Acquiring the apps Windows apps can be acquired through the Microsoft AppStore or by loading using Windows PowerShell cmdlets (which requires a special Enterprise license). Classic apps can be acquired through traditional means.
AppLocker uses different rule collections to control Packaged apps and classic apps. You have the choice to control one type, the other type, or both.
For information about controlling classic apps, see Administer AppLocker.
For more information about Packaged apps, see Packaged Apps and Packaged App Installer Rules in AppLocker.
You can use two methods to create an inventory of Packaged apps on a computer: the AppLocker UI or the Get-AppxPackage Windows PowerShell cmdlet.
Not all Packaged apps are listed in AppLocker’s application inventory wizard. Certain application packages are framework packages that are leveraged by other apps. By themselves, these packages cannot do anything, but blocking such packages can inadvertently cause failure for apps that you want to allow. Instead, you can create Allow or Deny rules for the Packaged apps that use these framework packages. The AppLocker user interface deliberately filters out all the packages that are registered as framework packages.For information about how to create an inventory list, see Creating the List of Applications Deployed to Each Business Group.
For information about how to use the Get-AppxPackage Windows PowerShell cmdlet, see the AppLocker PowerShell Command Reference.
For information about creating rules for Packaged apps, see Create a Rule for Packaged Apps.
Consider the following information when you are designing and deploying apps:
Because AppLocker supports only publisher rules for Packaged apps, collecting the installation path information for Packaged apps is not necessary.
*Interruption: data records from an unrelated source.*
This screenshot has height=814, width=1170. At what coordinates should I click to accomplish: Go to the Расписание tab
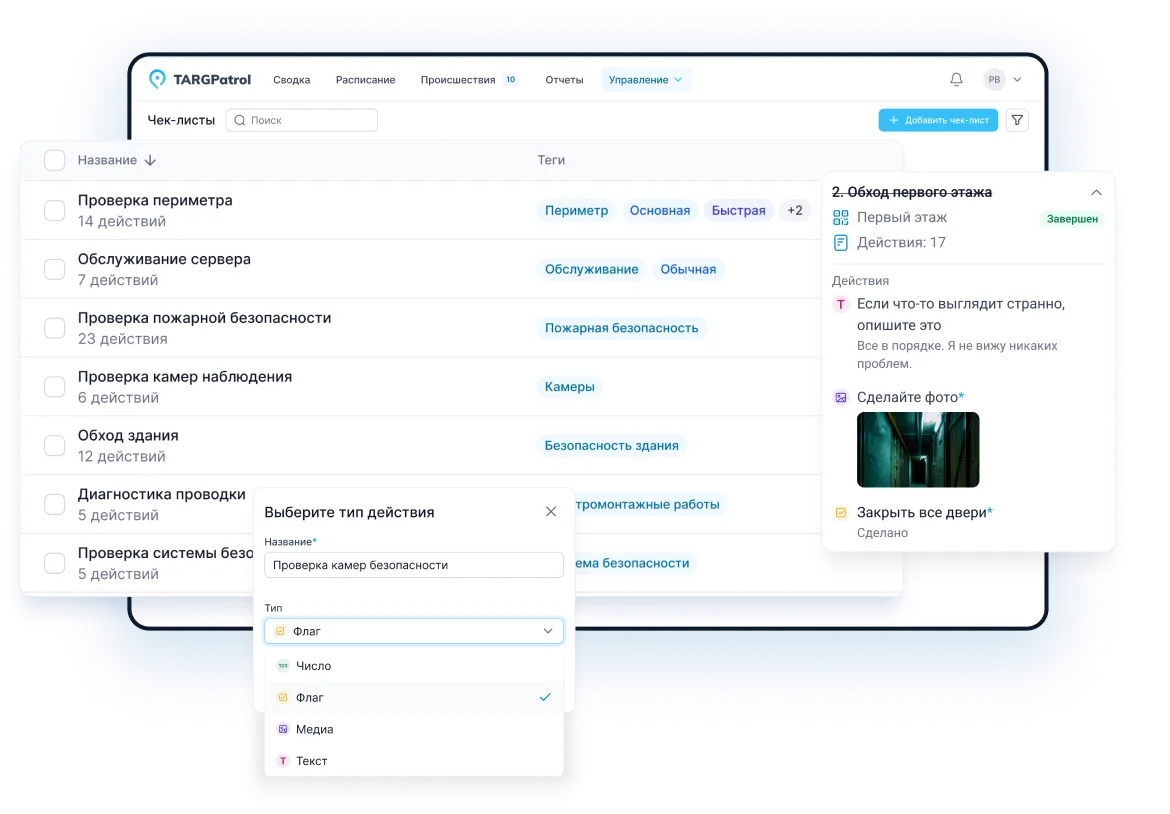point(365,80)
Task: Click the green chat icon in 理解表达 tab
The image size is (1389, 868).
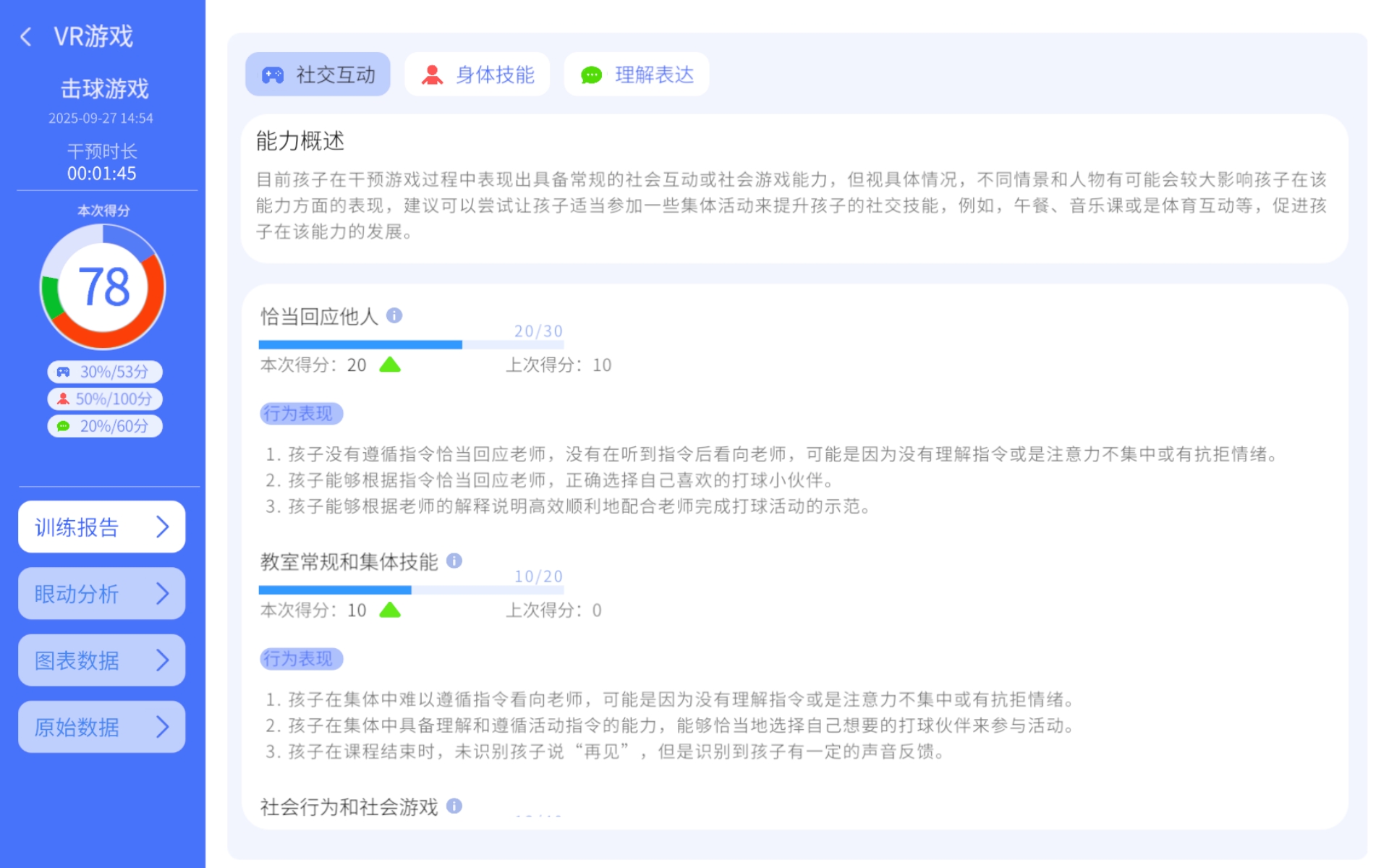Action: click(x=592, y=74)
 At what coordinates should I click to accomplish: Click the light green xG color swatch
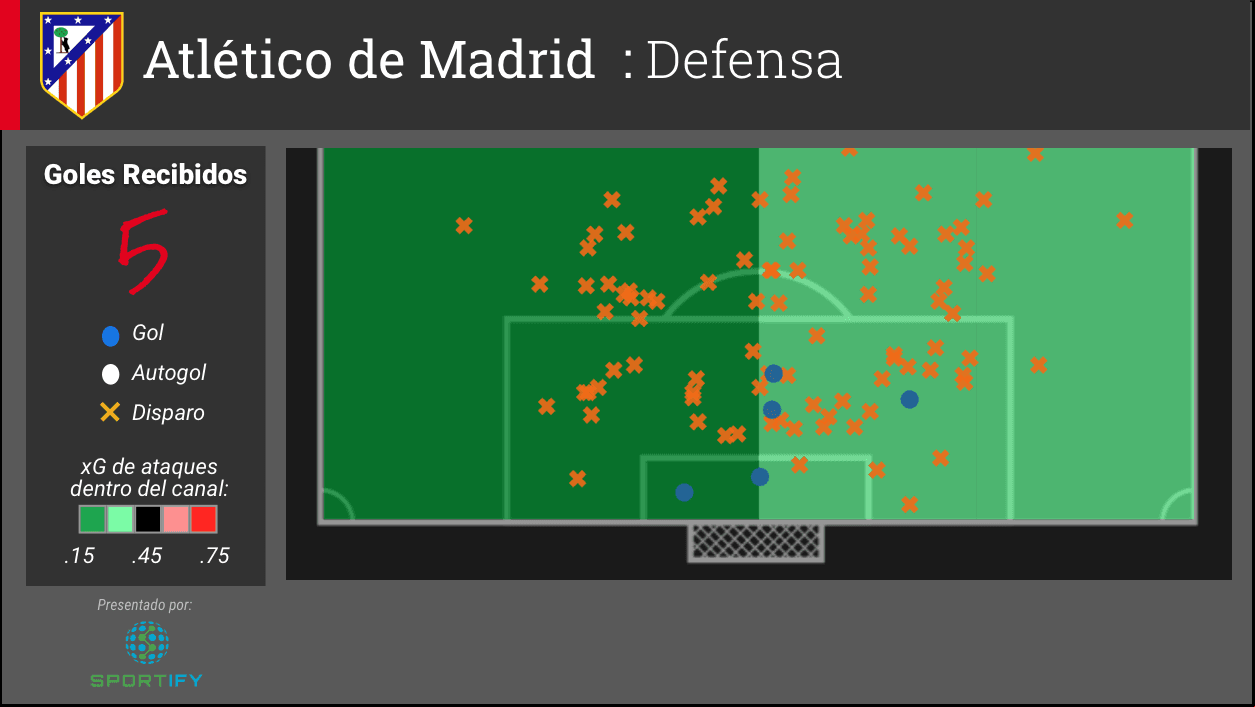pyautogui.click(x=120, y=519)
You cannot create hash- or path-based rules for Packaged apps because all Packaged apps and Packaged app installers are signed by the software publisher of the package. Classic apps were not always consistently signed; therefore, AppLocker has to support hash- or path-based rules.
By default, if there are no rules in a particular rule collection, AppLocker allows every file that is included in that rule collection. For example, if there are no Windows Installer rules, AppLocker allows all .msi, .msp, and .mst files to run. An existing AppLocker policy that was targeted at computers running Windows Server 2008 R2 and Windows 7 would not have rules for Packaged apps. Therefore, when a computer running Windows Server 2012 or Windows 8 joins a domain where an AppLocker policy is already configured, users would be allowed to run any Packaged app. This might be contrary to your design.
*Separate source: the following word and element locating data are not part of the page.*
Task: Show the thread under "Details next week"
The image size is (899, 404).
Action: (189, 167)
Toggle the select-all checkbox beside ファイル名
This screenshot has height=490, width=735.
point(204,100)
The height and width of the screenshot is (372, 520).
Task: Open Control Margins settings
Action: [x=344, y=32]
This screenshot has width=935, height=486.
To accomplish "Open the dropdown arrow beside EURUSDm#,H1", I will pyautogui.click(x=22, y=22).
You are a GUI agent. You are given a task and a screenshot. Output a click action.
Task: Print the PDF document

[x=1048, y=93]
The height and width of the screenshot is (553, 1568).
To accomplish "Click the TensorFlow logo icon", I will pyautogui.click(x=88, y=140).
To prevent all Packaged apps from running on a newly domain-joined computer, by default AppLocker blocks all Packaged apps on a computer running Windows Server 2012 or Windows 8 if the existing domain policy has rules configured in the Exe rule collection. You must take explicit action to allow Packaged apps in your enterprise. You can allow only a select set of Packaged apps. Or if you want to allow all Packaged apps, you can create a default rule for the Packaged apps collection.
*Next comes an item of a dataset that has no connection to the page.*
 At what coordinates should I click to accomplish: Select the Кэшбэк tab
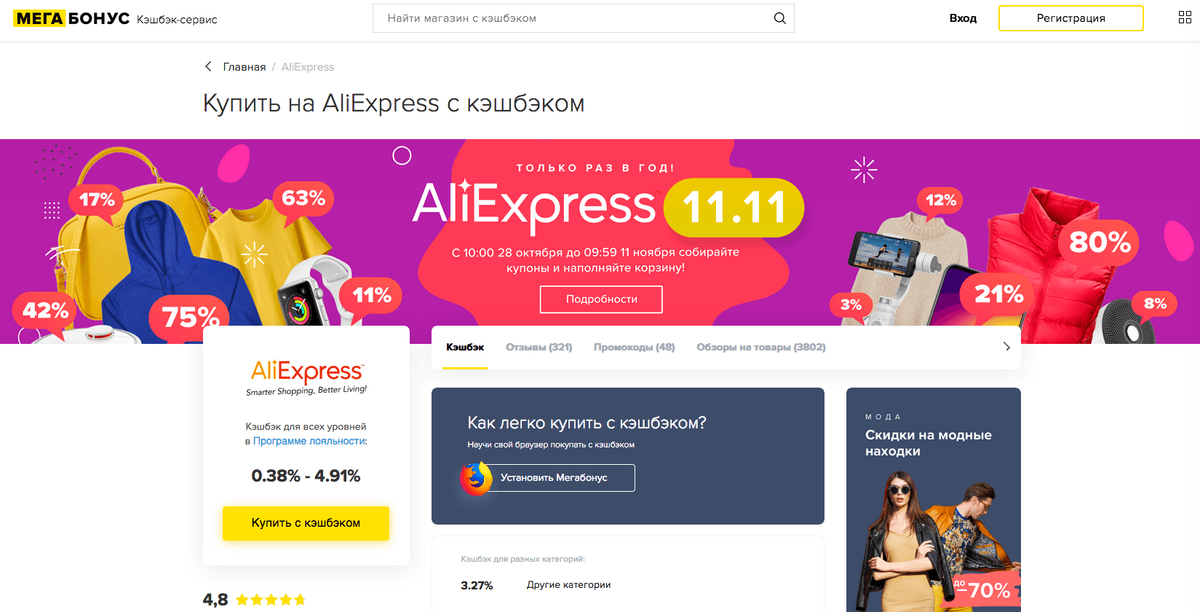(465, 347)
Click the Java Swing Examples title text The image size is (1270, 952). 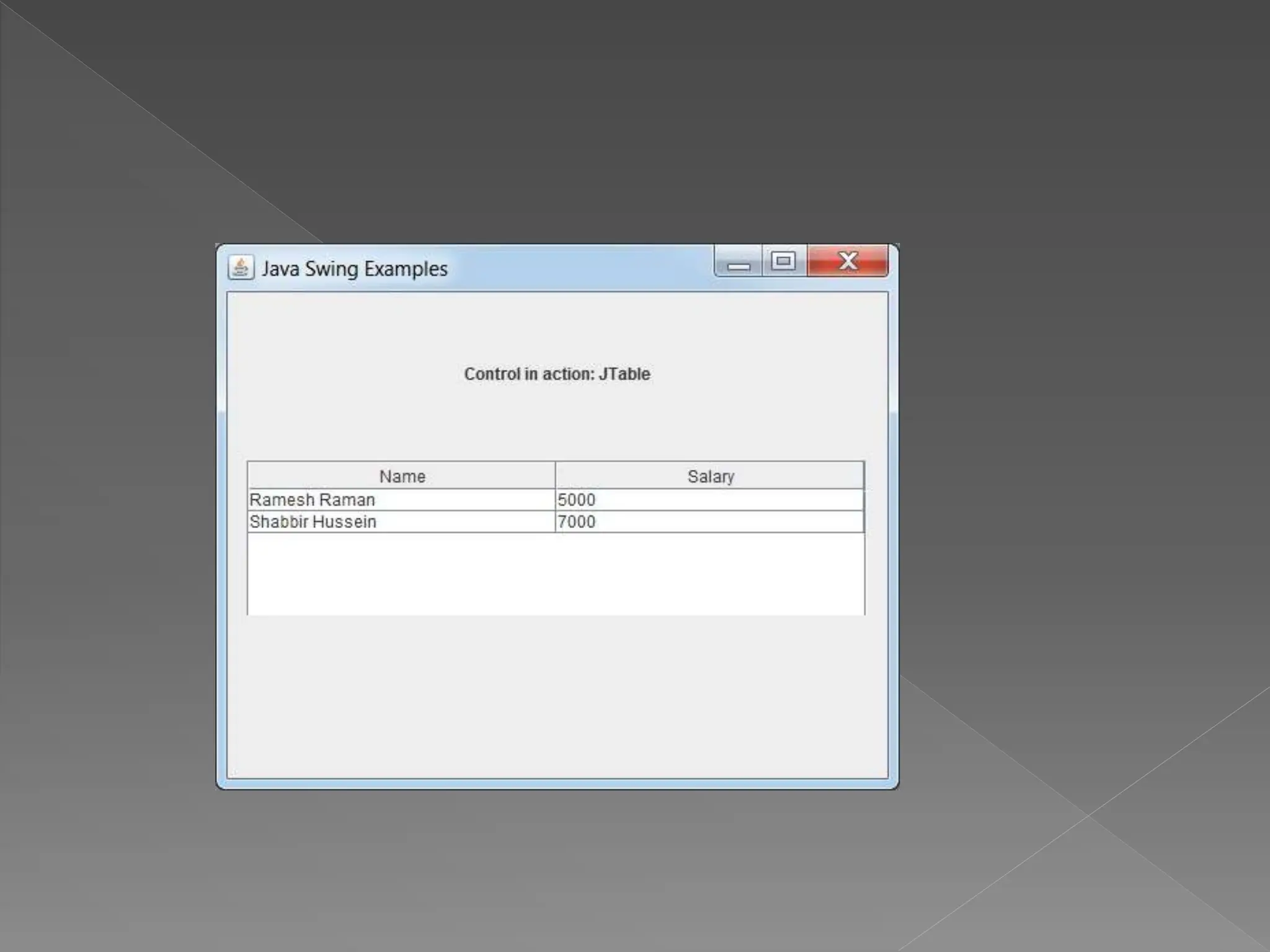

Just as there are differences in managing each rule collection, you need to manage the Packaged apps with the following strategy:
Gather information about which Packaged apps are running in your environment. For information about how to do this, see Creating the List of Applications Deployed to Each Business Group.
Continue to update the AppLocker policies as new Package apps are introduced into your environment. To do this, see Add Rules for Packaged Apps to Existing AppLocker Rule-set.
Continue to monitor your environment to verify the effectiveness of the rules that are deployed in AppLocker policies. To do this, see Monitor Application Usage with AppLocker.